Hello, I am new to Catholic Answers. I am 16 and am a practicing catholic in every sense of the phrase. But I have an issue. When I was 14 I began to masturbate. It was before I knew it was a mortal sin. By the time I realized it was a grave sin I was already horribly addicted. I’ve since been trying to stop. My spiritual life has taken a major hit. I used to be unquestionably faithful to God. Now I find my self constantly doubting Him (which is sinful in itself!)
Regardless, this being advent I went to receive reconciliation for my many heinous sins. This vein almost the 6th time since my addiction started. I confessed my sins hoping this time is be able to quit.

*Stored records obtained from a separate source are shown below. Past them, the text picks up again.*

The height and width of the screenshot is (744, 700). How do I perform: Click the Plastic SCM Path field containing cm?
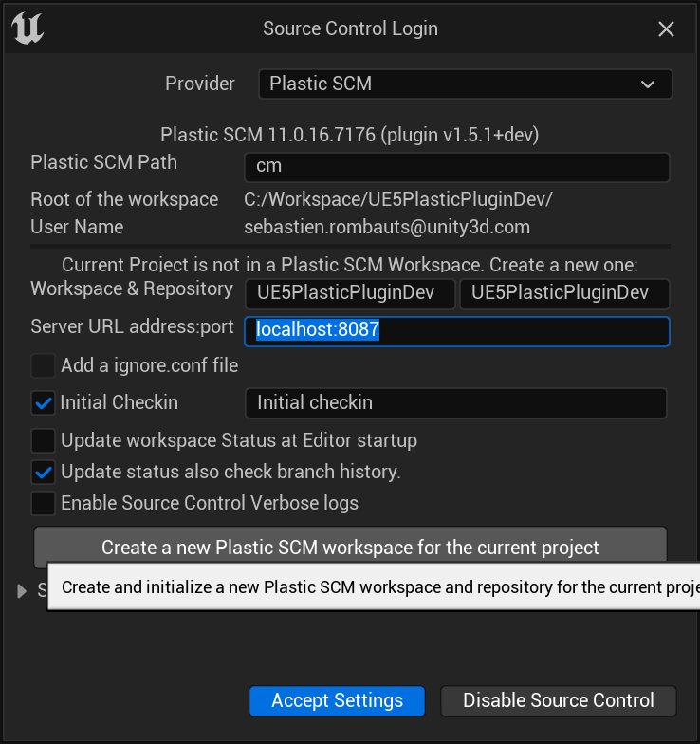click(457, 167)
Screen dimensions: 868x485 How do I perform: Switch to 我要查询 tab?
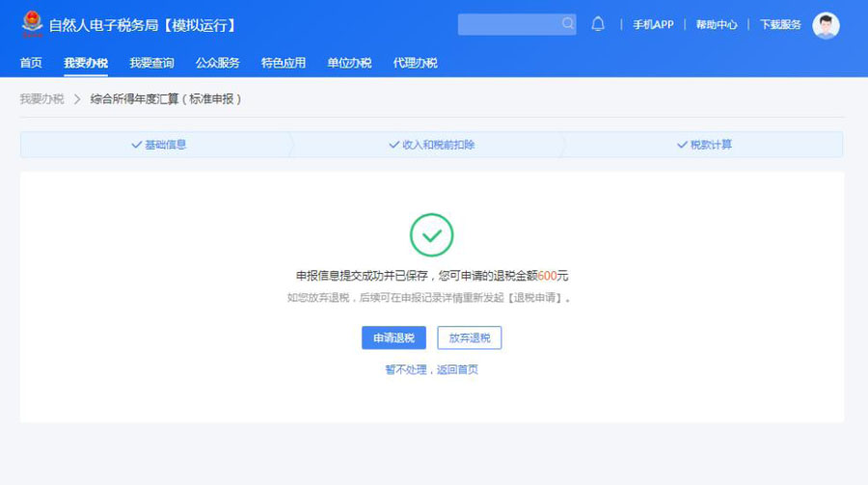(x=151, y=63)
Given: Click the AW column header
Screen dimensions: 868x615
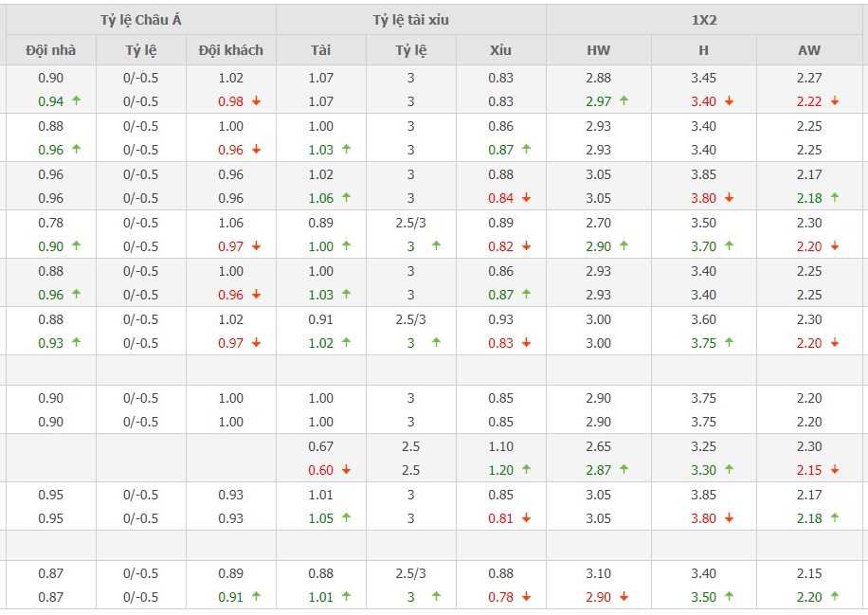Looking at the screenshot, I should tap(809, 50).
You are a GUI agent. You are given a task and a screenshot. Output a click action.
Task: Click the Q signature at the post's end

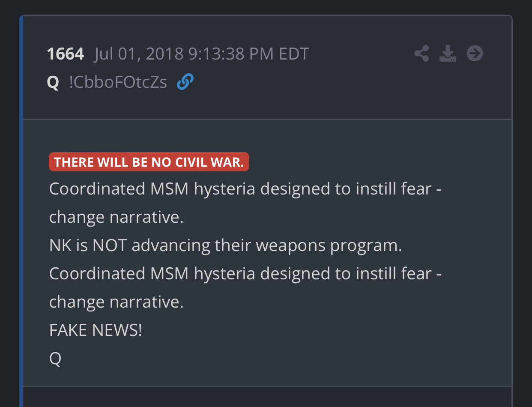coord(55,359)
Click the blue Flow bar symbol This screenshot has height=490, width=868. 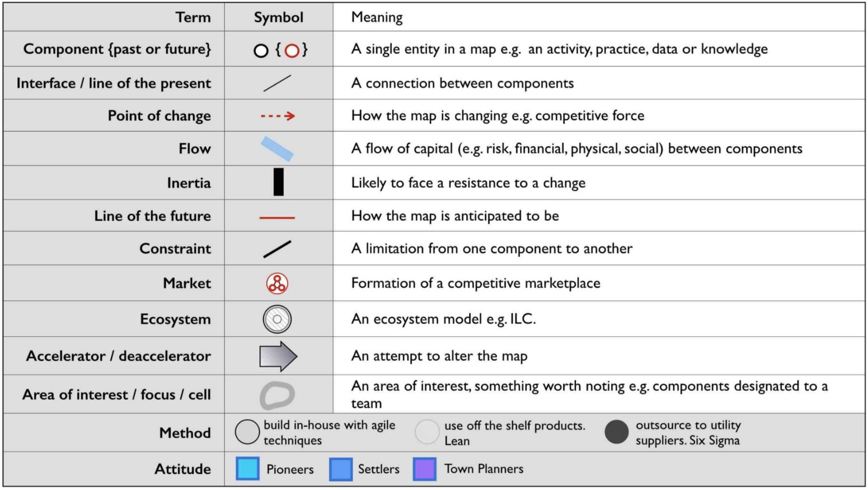tap(277, 149)
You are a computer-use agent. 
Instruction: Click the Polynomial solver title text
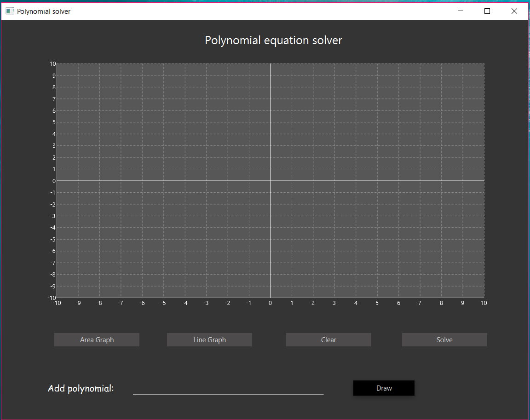(44, 11)
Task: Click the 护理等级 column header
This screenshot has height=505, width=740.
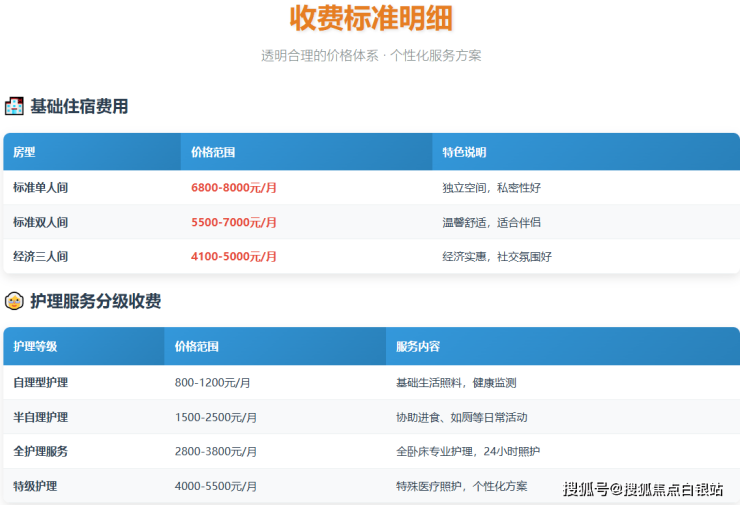Action: 35,347
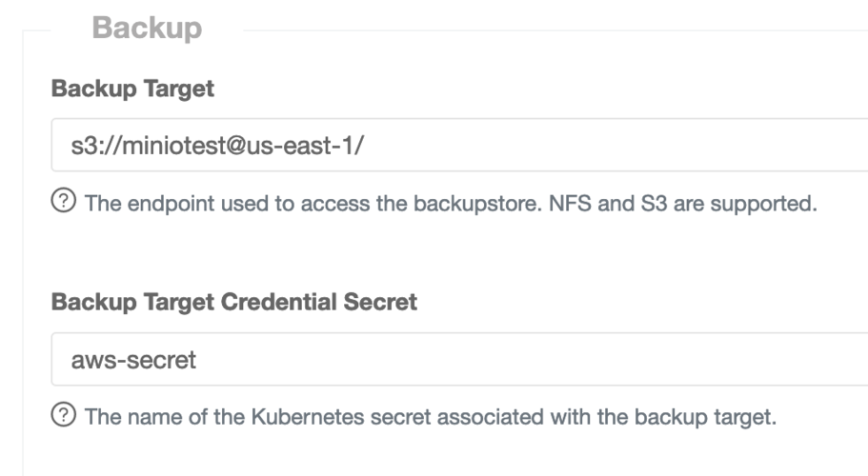Click the Backup section heading
The width and height of the screenshot is (868, 476).
(148, 28)
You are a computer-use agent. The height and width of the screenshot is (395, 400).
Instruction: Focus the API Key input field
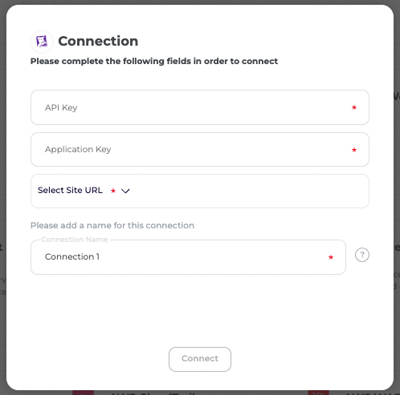(x=200, y=107)
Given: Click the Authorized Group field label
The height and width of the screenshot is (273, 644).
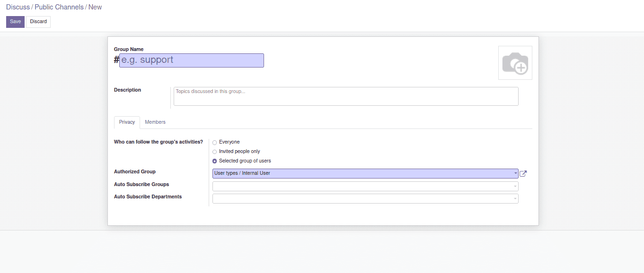Looking at the screenshot, I should [135, 172].
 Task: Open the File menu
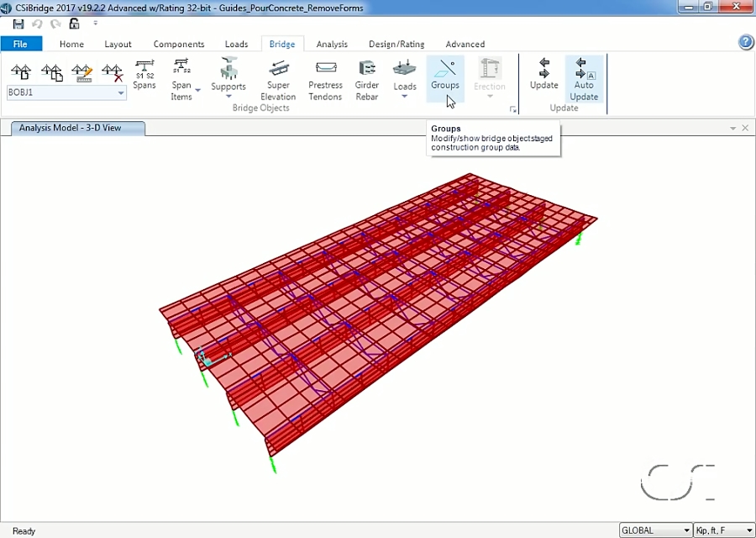(20, 44)
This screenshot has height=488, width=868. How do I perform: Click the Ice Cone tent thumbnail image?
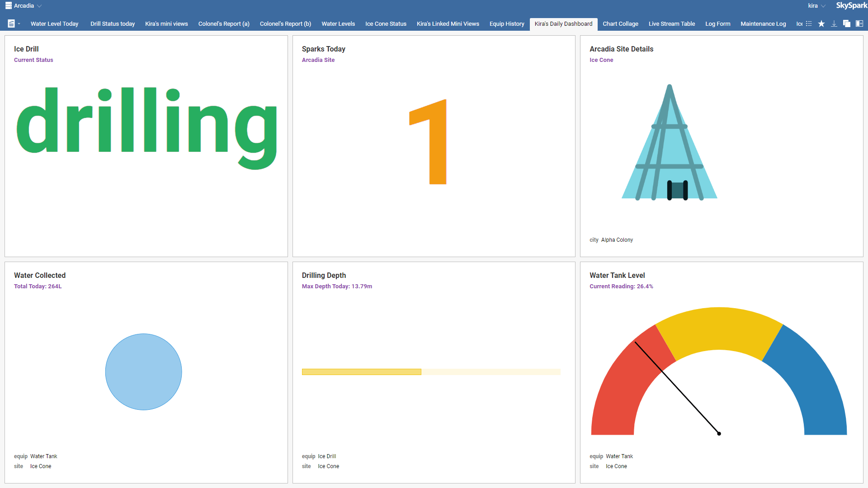(670, 142)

Now, 6 days later, I am being consumed by unclean desires to masturbate. I have finals coming up and I literally can’t focus. I wanted to at least try to stop for the duration of Advent. However I feel like that isn’t going to happen.
To complicate the story, I’ve tested positive for having Asperger’s syndrome on multiple unofficial screenings. I’ve thought that I’ve had it for years but have never been “officially” tested. I’m afraid to ask my parents because they will be weird about it. Also, I’ve been professionally diagnosed with anxiety. I don’t want you to get the idea that I am mentally challenged. I go to a normal school, I act normal(though I am extremely introverted and awkward), my grades are normal, I can drive, and whatnot. But I think it definitely has an affect on me not being able to quit. I am not compelled to do it in public or anything like that but when I’m at home I will sometimes stop what I’m doing and go masturbate.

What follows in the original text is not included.